Your task →
Read through the records below and copy each line that uses the word "tweet".

(Excerpts from a dataset)
####

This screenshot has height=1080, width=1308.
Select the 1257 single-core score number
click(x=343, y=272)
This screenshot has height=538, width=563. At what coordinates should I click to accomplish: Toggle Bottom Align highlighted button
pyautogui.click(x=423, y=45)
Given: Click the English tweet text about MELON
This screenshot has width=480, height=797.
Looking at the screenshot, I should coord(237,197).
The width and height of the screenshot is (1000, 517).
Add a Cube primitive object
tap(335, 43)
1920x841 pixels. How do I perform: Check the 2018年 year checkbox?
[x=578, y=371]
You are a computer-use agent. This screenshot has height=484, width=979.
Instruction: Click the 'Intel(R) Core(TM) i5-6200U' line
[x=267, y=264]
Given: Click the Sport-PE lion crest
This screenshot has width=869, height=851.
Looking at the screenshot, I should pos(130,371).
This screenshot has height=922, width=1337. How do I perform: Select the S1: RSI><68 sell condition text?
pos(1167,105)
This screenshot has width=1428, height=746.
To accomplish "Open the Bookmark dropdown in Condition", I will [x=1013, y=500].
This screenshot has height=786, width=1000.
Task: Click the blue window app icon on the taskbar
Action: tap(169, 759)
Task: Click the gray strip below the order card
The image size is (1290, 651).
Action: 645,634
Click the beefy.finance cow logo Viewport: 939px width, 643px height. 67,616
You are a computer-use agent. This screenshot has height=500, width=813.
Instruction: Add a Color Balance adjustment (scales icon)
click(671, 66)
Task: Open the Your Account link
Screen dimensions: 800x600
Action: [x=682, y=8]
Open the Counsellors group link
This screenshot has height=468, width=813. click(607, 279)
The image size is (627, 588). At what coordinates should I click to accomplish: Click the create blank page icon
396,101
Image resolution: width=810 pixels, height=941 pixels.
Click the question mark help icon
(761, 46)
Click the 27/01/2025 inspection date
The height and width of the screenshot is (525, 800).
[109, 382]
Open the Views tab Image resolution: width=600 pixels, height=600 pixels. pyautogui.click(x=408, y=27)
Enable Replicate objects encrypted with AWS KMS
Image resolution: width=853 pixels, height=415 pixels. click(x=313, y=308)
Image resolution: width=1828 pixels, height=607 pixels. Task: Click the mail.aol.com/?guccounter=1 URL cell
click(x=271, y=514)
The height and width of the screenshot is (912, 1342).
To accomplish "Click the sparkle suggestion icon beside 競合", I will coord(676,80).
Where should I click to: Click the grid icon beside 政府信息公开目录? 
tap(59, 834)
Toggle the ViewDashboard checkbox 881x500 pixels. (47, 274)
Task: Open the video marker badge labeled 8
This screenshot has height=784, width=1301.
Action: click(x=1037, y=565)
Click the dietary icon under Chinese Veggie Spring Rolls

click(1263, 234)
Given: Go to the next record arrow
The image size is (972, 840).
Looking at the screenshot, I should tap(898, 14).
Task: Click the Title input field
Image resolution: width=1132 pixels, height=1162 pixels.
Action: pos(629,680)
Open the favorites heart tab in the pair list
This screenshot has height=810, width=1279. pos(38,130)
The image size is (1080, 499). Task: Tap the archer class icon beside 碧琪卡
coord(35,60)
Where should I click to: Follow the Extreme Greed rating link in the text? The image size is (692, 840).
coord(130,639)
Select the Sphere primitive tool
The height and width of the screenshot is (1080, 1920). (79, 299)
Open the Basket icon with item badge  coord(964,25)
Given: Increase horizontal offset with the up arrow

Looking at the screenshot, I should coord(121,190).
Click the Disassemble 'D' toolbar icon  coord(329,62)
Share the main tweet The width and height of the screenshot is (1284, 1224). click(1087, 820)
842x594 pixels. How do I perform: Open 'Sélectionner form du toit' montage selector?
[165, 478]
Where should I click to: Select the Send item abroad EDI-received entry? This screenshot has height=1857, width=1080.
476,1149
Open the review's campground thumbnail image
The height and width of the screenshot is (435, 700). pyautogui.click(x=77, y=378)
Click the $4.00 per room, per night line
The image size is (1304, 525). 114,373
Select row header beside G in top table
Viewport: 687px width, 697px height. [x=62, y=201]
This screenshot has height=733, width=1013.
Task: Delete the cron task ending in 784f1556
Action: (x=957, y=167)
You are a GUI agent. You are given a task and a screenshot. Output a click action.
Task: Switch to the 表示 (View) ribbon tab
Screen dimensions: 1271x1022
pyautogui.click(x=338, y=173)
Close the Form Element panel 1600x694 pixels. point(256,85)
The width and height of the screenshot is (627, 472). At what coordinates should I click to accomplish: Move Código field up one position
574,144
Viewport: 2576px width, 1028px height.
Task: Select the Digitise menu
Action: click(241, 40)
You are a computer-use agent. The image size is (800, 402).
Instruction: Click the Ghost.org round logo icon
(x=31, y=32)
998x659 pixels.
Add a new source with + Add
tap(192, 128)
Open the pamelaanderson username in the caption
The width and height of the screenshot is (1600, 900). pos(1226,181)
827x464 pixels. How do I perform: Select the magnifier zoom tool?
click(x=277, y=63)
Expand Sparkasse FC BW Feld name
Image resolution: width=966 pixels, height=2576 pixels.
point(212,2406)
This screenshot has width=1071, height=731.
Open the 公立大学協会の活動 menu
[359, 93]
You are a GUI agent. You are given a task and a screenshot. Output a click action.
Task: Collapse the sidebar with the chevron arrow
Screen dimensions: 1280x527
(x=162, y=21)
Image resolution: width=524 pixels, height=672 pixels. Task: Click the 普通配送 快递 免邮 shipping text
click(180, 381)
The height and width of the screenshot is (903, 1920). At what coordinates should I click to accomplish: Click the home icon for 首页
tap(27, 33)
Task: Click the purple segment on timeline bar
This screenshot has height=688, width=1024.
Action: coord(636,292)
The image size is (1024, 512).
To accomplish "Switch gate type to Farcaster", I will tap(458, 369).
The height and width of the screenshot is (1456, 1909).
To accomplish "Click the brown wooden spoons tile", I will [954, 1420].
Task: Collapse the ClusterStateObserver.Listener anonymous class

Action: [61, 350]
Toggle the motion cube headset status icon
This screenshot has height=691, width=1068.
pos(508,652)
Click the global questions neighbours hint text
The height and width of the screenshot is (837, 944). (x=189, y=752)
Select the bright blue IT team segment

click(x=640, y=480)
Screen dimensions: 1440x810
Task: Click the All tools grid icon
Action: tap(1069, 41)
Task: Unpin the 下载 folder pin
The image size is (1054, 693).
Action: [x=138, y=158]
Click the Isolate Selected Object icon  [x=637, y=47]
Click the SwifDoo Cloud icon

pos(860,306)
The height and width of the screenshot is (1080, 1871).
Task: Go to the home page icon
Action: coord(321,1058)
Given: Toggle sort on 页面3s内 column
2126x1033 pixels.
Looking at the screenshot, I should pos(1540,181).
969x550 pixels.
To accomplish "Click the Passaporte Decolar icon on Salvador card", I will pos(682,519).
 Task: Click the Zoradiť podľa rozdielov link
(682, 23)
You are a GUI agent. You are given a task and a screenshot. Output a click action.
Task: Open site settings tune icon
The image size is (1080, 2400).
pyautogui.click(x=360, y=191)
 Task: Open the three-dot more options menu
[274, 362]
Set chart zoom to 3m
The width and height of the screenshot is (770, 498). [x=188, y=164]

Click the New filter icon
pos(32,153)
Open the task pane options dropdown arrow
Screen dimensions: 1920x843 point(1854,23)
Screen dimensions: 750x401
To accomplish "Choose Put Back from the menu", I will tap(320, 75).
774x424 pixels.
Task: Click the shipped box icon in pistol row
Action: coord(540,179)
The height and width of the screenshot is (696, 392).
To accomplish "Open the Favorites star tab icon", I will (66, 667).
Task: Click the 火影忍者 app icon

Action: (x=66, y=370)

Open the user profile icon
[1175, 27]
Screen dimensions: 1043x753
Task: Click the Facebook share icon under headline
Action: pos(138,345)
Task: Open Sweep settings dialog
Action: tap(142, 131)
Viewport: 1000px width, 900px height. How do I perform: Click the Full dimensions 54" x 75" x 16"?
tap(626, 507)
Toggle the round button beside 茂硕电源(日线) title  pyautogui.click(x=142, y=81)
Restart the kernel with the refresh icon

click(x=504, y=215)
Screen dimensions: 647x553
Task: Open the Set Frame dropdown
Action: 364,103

####

The answer →
Given: Click the English tweet text about MELON
Share the main tweet The width and height of the screenshot is (1284, 1224). click(1087, 820)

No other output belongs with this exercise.